Task requirements:
How many lines in the listing below contain the string "date"? Say only the number.

(Beginning of Input data)

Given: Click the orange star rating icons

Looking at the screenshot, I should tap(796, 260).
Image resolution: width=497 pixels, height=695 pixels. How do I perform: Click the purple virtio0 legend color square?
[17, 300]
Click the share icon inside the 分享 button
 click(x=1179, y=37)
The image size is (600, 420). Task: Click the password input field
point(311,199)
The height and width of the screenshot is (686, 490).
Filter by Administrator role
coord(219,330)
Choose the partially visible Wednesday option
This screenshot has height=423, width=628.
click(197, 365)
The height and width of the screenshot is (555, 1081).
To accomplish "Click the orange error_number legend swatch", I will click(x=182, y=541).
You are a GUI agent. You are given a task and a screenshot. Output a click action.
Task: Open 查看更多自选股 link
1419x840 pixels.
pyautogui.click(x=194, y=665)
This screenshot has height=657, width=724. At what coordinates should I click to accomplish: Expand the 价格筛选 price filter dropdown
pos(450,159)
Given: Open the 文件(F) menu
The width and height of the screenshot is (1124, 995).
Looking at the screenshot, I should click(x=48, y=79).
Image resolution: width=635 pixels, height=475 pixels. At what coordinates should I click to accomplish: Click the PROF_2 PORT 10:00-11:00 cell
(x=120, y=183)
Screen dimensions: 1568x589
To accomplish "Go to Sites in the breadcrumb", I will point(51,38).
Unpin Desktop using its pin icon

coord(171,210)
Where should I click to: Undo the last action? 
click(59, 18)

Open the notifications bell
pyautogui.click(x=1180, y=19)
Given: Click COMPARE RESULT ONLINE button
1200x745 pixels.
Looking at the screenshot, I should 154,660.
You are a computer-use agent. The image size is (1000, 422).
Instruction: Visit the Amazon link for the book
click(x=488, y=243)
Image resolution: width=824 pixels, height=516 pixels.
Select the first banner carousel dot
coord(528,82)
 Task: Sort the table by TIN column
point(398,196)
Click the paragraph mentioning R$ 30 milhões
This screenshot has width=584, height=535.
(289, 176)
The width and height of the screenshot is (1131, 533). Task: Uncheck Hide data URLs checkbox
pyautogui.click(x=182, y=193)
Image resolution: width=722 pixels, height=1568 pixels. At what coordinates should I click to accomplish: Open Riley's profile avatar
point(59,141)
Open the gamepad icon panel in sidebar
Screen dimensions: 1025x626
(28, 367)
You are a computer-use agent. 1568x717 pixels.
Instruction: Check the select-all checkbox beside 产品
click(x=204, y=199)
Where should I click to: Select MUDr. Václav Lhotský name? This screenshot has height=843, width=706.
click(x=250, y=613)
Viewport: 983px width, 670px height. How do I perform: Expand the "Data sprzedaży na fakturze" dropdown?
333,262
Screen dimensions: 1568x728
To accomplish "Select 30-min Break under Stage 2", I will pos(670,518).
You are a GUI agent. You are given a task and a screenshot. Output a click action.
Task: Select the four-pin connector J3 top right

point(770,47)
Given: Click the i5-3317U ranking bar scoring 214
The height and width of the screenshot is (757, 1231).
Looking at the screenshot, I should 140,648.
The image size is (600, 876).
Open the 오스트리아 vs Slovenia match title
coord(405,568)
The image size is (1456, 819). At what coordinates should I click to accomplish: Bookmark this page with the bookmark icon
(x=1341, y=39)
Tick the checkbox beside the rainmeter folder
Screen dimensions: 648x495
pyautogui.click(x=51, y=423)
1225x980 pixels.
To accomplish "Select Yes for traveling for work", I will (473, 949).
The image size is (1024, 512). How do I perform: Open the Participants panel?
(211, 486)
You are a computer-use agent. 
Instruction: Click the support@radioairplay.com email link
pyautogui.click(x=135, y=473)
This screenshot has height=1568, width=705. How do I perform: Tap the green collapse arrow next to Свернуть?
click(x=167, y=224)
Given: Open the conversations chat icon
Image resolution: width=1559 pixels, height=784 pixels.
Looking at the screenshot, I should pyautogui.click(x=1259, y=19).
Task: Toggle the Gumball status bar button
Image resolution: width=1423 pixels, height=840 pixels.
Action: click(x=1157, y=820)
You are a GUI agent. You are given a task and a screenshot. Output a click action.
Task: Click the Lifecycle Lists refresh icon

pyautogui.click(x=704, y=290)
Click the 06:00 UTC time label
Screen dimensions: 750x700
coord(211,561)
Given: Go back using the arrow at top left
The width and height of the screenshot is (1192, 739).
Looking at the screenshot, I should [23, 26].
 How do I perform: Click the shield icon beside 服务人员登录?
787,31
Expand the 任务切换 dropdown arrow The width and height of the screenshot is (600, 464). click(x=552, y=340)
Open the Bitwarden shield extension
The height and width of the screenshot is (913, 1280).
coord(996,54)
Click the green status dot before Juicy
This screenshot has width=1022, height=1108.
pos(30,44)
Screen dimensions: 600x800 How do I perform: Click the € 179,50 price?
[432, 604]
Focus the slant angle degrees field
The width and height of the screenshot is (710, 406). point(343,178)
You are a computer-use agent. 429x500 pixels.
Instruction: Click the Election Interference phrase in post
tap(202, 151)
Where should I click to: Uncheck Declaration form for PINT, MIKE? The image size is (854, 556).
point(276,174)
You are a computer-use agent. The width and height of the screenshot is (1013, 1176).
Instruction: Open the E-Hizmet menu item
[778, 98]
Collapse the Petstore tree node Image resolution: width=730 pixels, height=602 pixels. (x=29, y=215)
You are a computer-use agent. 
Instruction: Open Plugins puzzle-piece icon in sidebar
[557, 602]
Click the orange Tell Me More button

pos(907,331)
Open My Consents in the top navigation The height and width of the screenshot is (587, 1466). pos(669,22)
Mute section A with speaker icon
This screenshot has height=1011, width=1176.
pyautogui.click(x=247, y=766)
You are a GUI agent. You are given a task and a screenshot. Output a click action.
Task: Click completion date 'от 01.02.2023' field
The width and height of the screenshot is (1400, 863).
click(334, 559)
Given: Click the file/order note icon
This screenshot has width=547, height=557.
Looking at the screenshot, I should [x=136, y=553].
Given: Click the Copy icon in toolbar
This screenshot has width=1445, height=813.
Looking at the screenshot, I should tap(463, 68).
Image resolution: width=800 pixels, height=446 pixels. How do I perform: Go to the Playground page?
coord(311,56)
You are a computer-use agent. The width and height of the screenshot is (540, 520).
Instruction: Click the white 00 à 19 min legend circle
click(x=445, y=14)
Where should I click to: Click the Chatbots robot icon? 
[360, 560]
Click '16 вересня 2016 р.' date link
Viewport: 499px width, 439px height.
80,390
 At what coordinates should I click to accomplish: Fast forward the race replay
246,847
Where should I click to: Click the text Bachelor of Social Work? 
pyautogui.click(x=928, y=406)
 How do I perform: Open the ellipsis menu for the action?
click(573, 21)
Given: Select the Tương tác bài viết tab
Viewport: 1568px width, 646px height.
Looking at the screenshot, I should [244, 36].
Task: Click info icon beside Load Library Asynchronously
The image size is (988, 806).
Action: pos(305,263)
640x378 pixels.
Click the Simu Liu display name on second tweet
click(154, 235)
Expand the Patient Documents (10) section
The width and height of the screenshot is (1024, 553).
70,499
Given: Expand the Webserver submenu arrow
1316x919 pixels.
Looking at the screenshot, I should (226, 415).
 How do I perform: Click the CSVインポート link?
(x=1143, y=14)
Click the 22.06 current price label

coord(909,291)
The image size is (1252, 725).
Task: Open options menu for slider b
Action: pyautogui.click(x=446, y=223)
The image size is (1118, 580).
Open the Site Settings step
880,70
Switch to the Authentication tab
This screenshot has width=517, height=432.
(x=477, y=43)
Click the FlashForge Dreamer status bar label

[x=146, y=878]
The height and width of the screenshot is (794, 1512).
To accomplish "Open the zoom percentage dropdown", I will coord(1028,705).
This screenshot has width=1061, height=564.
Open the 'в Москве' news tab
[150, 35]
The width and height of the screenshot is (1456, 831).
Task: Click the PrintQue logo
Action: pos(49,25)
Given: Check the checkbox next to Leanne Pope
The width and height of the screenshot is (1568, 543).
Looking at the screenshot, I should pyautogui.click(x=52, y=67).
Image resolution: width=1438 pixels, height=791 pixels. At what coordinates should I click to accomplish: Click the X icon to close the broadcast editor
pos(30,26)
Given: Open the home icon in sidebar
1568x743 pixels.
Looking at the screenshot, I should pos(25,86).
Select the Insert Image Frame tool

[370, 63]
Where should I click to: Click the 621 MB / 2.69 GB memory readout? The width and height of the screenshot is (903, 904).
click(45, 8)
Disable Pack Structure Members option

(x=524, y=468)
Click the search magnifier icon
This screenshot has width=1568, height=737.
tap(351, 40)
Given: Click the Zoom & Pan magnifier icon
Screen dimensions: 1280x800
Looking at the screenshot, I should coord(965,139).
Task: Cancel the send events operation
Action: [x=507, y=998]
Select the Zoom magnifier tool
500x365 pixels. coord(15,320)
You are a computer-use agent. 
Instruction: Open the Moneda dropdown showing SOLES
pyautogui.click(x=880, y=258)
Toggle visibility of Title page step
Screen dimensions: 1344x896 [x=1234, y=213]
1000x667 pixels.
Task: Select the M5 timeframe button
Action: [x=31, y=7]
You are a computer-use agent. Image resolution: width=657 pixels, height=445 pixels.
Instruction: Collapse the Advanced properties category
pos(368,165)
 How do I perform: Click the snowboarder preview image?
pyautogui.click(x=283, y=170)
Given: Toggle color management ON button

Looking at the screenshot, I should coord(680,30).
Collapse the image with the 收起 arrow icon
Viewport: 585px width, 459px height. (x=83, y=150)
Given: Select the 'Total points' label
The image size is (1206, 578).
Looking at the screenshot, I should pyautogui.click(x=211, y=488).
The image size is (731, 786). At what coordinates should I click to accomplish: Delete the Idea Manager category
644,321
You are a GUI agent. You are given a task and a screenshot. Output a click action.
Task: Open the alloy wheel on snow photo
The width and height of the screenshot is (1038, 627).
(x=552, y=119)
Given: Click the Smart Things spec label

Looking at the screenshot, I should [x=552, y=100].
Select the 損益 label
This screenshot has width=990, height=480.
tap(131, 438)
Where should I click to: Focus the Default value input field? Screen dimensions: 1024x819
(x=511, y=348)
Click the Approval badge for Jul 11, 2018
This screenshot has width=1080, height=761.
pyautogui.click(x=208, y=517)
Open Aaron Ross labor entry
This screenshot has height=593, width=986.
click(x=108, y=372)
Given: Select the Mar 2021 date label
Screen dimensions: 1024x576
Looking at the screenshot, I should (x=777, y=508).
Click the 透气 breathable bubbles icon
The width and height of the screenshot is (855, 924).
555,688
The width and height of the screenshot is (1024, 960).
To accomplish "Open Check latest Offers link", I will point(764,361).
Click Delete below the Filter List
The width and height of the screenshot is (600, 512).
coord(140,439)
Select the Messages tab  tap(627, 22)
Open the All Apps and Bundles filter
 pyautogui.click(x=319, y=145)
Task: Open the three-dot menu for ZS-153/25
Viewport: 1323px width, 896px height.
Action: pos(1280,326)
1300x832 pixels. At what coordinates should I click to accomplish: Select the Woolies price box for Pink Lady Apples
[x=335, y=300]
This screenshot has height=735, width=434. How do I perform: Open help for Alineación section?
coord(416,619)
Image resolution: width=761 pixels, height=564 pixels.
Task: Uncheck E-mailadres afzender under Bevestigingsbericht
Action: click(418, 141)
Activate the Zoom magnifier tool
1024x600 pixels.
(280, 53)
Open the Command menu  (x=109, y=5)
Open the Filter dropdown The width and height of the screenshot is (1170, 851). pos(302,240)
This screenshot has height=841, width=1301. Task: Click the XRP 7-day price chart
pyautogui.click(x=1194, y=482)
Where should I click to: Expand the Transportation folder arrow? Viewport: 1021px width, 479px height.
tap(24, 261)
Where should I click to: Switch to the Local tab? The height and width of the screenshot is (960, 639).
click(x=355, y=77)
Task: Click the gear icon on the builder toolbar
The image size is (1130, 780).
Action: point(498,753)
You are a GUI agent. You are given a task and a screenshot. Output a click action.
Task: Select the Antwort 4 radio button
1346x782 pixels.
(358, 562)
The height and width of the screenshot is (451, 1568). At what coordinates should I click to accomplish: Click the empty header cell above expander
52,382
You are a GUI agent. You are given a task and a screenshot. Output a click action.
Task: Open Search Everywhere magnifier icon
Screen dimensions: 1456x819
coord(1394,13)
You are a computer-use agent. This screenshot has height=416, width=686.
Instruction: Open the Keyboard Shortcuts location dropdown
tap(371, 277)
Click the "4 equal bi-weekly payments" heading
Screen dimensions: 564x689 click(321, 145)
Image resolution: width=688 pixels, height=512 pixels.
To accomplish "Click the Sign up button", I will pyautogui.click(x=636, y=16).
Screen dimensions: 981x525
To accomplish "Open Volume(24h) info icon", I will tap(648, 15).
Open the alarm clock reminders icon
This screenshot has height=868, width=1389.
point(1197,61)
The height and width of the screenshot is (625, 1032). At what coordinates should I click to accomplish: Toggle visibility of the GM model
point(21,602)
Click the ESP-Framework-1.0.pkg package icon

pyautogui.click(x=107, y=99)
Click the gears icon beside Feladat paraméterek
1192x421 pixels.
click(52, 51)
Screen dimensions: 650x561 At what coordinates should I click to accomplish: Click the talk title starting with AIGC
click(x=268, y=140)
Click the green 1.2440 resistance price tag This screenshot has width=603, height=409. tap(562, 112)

(End of Input data)

Completed exercise:
3